An unprecedented study of how Christianity reshaped Black South Africans’ ideas about gender, sexuality, marriage, and family during the first half of the twentieth century.
This book demonstrates that the primary affective force in the construction of modern Black intimate life in early twentieth-century South Africa was not the commonly cited influx of migrant workers but rather the spread of Christianity. During the late nineteenth and early twentieth centuries, African converts developed a new conception of intimate life, one that shaped ideas about sexuality, gender roles, and morality.

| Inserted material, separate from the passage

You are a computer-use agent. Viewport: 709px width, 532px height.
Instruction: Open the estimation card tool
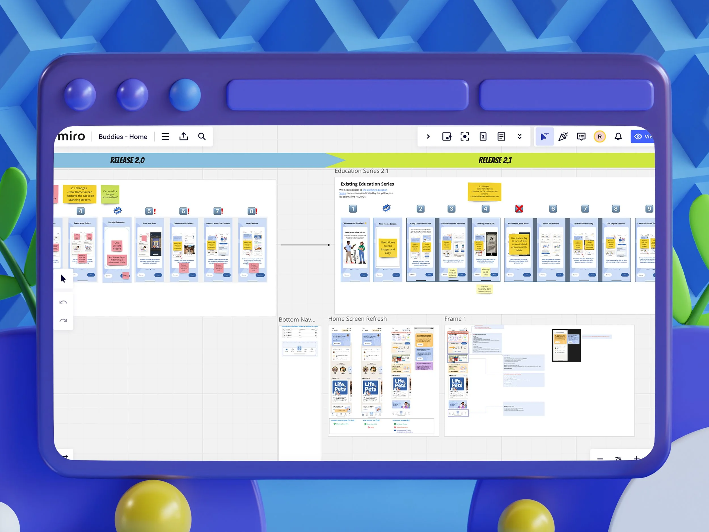pos(483,137)
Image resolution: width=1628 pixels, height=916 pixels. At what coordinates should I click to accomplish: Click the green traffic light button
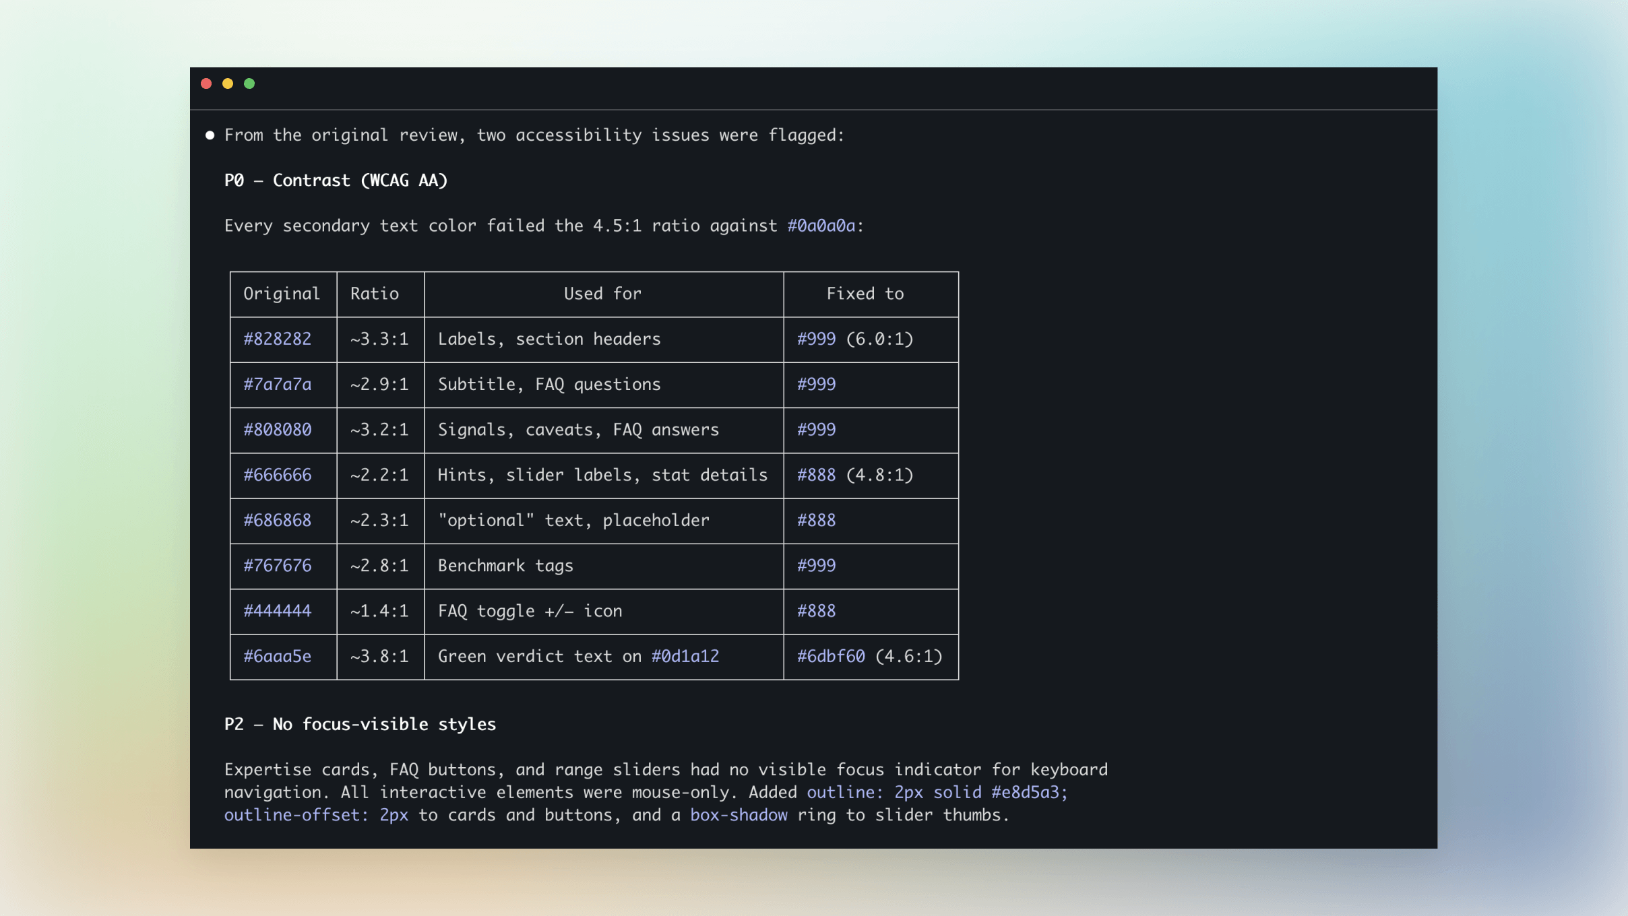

Although the reshaping of Black intimacy occurred first among educated Africans who aspired to middle-class status, by the 1950s it included all Black Christians—60 percent of the Black South African population. In turn, certain Black traditions and customs were central to the acceptance of sexual modernity, which gained traction because it included practices such as lobola, in which a bridegroom demonstrates his gratitude by transferring property to his bride’s family. While the ways of understanding intimacy that Christianity informed enjoyed broad appeal because they partially aligned with traditional ways, other individuals were drawn to how the new ideas broke with tradition. In either case, Natasha Erlank argues that what Black South Africans regard today as tradition has been unequivocally altered by Christianity.
In asserting the paramount influence of Christianity on unfolding ideas about family, gender, and marriage in Black South Africa, Erlank challenges social historians who have attributed the key factor to be the migrant labor system. Erlank draws from a wide range of sources, including popular Black literature and the Black press, African church and mission archives, and records of the South African law courts, which she argues have been underutilized in histories of South Africa. The book is sure to attract historians and other scholars interested in the history of African Christianity, African families, sexuality, and the social history of law, especially colonial law.
Natasha Erlank is a professor of history at the University of Johannesburg. Her research interests lie in the history of gender, marriage, and sexuality in Africa, within the broader context of colonialism and Christianity. Her new work examines the history of reproductive health in Africa from the 1940s to the 1990s.